Simon Josefsson simon@josefsson.org writes:
Yes, although if necessary I could xor it to a zero buffer if there were no other way...
I was going to suggest using something like
void salsa20_core (const uint32_t *input, unsigned rounds, unsigned length, uint8_t *dst, const uint8_t *src)
which would compute the hash of the INPUT. If SRC is NULL, it would just store the LENGTH first bytes at DST. And if SRC is non-NULL, it would xor that data before storing.
A bit clumsy, but reasonably general.
But then I remembered that for high performance encryption, it's not sufficient with an assembly function which does only one block. You can gain a lot of performance (current code doesn't do that) by hashing two input blocks in parallel.

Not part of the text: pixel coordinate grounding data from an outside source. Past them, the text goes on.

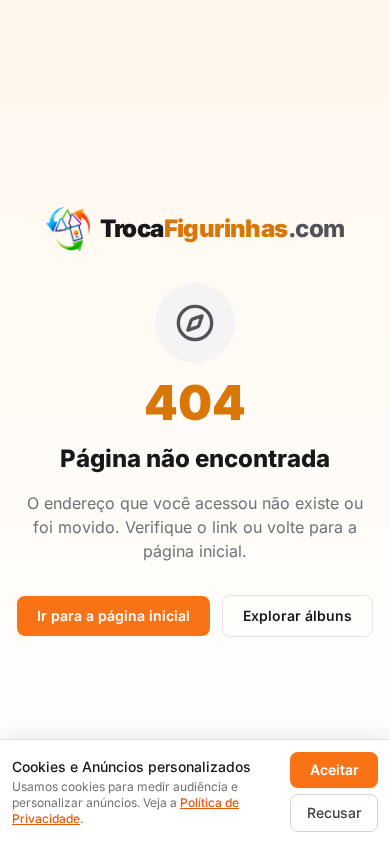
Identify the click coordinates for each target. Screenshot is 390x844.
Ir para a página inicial (113, 615)
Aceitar (334, 769)
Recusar (334, 812)
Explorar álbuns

So at the moment, I'm inclined to let the assembly function do encryption, including xoring data and incrementing the counter. And if you only need the hash, you'd need a wrapper which encrypts a zero buffer and undoes the incrementing (the assembly function could leave the input block unmodified and maintain the updated counter locally; that would be a bit extra hassle but I don't think it would impact performance). Then we have sufficient freedom for optimizing salsa20 encryption, with a small performance disadvantage for using just the hash.
however I'll loose performance, and my application (scrypt) would benefit from good performance.
Will you be hashing several independent blocks? If so, for highest perforamnce you would also neeed an interface which lets the assembly routines do several blocks in parallel.
Regards, /Niels